A deadly fungal infection afflicting snakes is eerily similar to the fungus that causes white-nose syndrome in bats, researchers report.
Although Ophidiomyces ophiodiicola (the snake fungus) and Pseudogymnoascus destructans (the bat fungus) inhabit different ecological niches and thrive at different temperature and humidity ranges, the fungi share basic traits that allow them to persist across a range of habitats and infect multiple species, the researchers report in the journal Fungal Ecology.
“The fungus killing these snakes is remarkably similar in its basic biology to the fungus that has killed millions of bats,” said Illinois Natural History Survey mycologist Andrew Miller, an author on the study. “It occurs in the soil, seems to grow on a wide variety of substances, and it possesses many of the same enzymes that make the bat fungus so persistent.” INHS is a division of the Prairie Research Institute at the University of Illinois.
The snake and bat pathogens both emerged in North America in the mid-2000s, and each is sweeping across the United States and into parts of Canada. Researchers and wildlife officials have struggled to keep up with the wave of infections and find ways to protect the animals.

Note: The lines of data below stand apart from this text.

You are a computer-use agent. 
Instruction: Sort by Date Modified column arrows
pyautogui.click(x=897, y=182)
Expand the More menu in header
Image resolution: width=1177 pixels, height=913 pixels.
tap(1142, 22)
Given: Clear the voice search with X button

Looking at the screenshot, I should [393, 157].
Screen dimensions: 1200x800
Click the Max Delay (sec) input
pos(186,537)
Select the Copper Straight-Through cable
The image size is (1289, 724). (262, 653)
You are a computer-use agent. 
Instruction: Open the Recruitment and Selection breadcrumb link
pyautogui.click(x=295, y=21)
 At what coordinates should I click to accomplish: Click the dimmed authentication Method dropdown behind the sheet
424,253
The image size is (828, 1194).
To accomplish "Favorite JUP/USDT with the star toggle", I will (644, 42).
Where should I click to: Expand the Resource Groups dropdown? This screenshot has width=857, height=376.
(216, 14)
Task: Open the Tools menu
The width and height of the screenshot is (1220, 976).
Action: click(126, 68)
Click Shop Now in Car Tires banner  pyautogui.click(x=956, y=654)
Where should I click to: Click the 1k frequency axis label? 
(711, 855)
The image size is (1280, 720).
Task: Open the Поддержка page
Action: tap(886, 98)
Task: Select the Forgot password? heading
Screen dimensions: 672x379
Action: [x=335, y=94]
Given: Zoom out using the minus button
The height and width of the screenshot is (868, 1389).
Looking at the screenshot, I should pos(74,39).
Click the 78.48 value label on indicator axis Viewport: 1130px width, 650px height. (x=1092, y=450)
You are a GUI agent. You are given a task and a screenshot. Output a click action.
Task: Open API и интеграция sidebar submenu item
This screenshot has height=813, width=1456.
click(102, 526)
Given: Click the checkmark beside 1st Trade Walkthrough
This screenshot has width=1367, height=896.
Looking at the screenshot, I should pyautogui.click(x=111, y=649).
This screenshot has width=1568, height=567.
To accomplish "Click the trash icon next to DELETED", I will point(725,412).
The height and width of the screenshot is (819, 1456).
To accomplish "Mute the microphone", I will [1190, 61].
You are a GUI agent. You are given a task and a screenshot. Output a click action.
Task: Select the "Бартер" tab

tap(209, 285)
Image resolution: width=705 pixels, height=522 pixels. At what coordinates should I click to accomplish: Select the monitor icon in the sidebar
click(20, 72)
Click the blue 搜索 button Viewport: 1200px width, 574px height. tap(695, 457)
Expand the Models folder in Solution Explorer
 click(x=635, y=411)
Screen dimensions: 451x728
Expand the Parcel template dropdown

White-nose syndrome afflicts bats that are hibernating in cool caves, depleting their energy stores and killing more than 90 percent of those infected. Snake fungal disease is active at higher temperatures.
O. ophiodiicola consumes keratin, a key ingredient in snake scales. It can cause scabs, nodules, abnormal molting, ulcers and other disfiguring changes to snake skin and other tissues. Mortality in infected snakes appears to be 100 percent.
Both the bat and snake fungi can survive on most carbon and nitrogen sources found in soils, said Illinois doctoral student Daniel Raudabaugh, who analyzed both in Miller’s lab.
“Like the bat fungus, the snake fungus is tolerant of elevated sulfur compounds,” Raudabaugh said. “It grows on dead fish. It grows on dead mushrooms – most complex carbon sources. It can utilize nitrate, but its growth is not nearly as robust (as the bat fungus) on nitrate.”
“The snake fungus has the ability, just like the bat fungus, to live as a saprobe, consuming dead organic matter,” Miller said. “It doesn’t need the animal to live, but it’s out there attacking the animal now. Why is it doing it? I don’t know.”
It may be that the snakes are newly susceptible to a pathogen that has always been there, said Illinois comparative biosciences professor and study co-author Matthew Allender, who was the first to report snake fungal disease in a free-ranging population of rattlesnakes in Illinois.
“We know that the fungus is out there, we know that it’s killing snakes, but is it killing healthy snakes or is it killing snakes that are already weakened from some other cause?” Allender said. Habitat degradation, pollution, stress from human encroachment and severe weather all may worsen snake health, potentially making snakes more susceptible to disease, he said.
Both the bat and snake fungi infect a variety of species. Seven species of North American bats have been diagnosed with white-nose syndrome. Other species have tested positive for the fungus, but have not been confirmed to have WNS. Snakes affected by snake fungal disease include northern water snakes, eastern racers, rat snakes, timber rattlesnakes, Eastern massasaugas, pygmy rattlesnakes and garter snakes.
“While attention to white-nose syndrome is gaining steam in scientific circles, researchers have been slower to recognize similar emerging diseases in reptiles and amphibians,”Allender said.
“This is a collaborative effort among biologists, veterinarians and habitat managers to actually assess the risks and minimize the effects of disease,” Allender said. “It started in large part because of efforts, like ours, to understand these emerging diseases. Because as you go out and you gather more and more information, you realize you’re just scraping the surface.”